Все было как во сне, и в сне этом неслись электрички и трамваи, а мы с Инной создавали странные туннели во времени и пространстве. Куда бы не заносила нас судьба, где бы мы ни целовались, или не шли в обнимку, чувствуя друг друга единым целым, в переходах метро, на Петровке и переходах с Кольцевой на радиальную, всюду в пространстве навечно повисли розовые, светящиеся туннели, подобные тем, которые прорывают муравьи в гигантском муравейнике. Мы были там всегда, в этот полуночный час, смеясь проходя по переходу, и несколько месяцев спустя, тоже смеясь пробегая обратно, и в кафе на улице, и около уличного киоска, и здесь, в этом углу за эскалатором, и около той колонны, и за Метрополем, и уж среди совершенно затерянного пространства между Лосиным Островом и кинотеатром «Звездный». И каждый раз, проезжая по этим местам, вернее, пересекая эти забытые, светящиеся розовым светом траектории, я улыбался, чувствуя мягкий, розовый комок тепла, ударяющий в лицо.
Уже не помню как я оказался около ее дома и рассказывал ей об этом, о следах и траекториях, о времени и пространстве, о том, что все было и будет, и нет ничего нового, просто все те же запутанные траектории повторяются в каждом поколении, и на секунду ее зеленые глаза зажглись. Но тут же погасли. Духовного трения не хватало для химической реакции души.

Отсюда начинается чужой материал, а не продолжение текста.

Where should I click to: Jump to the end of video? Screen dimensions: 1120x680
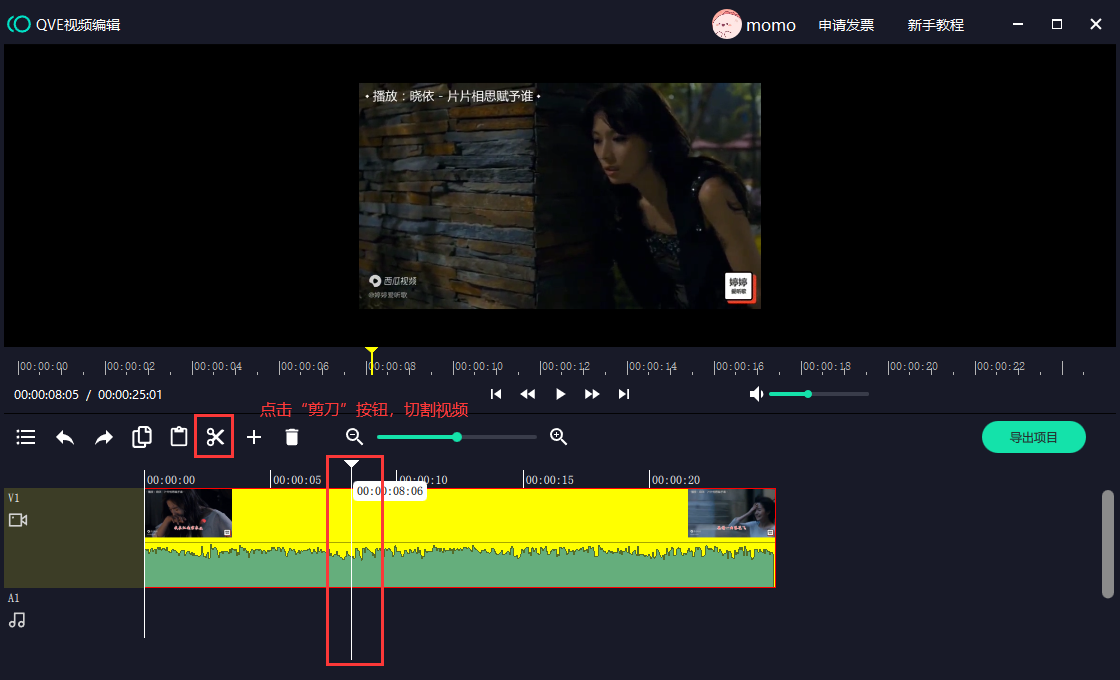click(x=624, y=394)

Что-то пошлое и стандартное сказала она: «Я не знала, что ты так чувствуешь», «Извини», «Время все исправит».
Лицо ее было помятым и чужим. На улице стоял туман, в переходах около станции железной дороги пахло «Беломором» и вениками.
— Можно я тебя поцелую в последний раз?
— Целуй, — зевнула она. Губы ее были вялыми и чужими.
В летней пыли пронеслась мимо Олимпиада: костюмы, пластиковые карточки-пропуски, валютные бары, финские соки, корреспонденты, первые аппараты-факсы, у которых бумага приводилась в движение огромными зубчатыми колесами и куча бездарных чекистов. Чекисты искали бомбы.
Потом наступила осень. Холодные дожди. Дни катятся, неразличимые друг от друга. Я сижу в аудитории, невнимательно слушая похожую на попугаиху преподавательницу очередного политико- экономического предмета, а на самом деле рассматриваю окна расположенного напротив научно- исследовательского института. Он пяти- или шестиэтажный, выложенный крупным розовым кирпичом, с большими, во всю стену стеклянными пролетами. Там кипит, а вернее медленно протекает жизнь.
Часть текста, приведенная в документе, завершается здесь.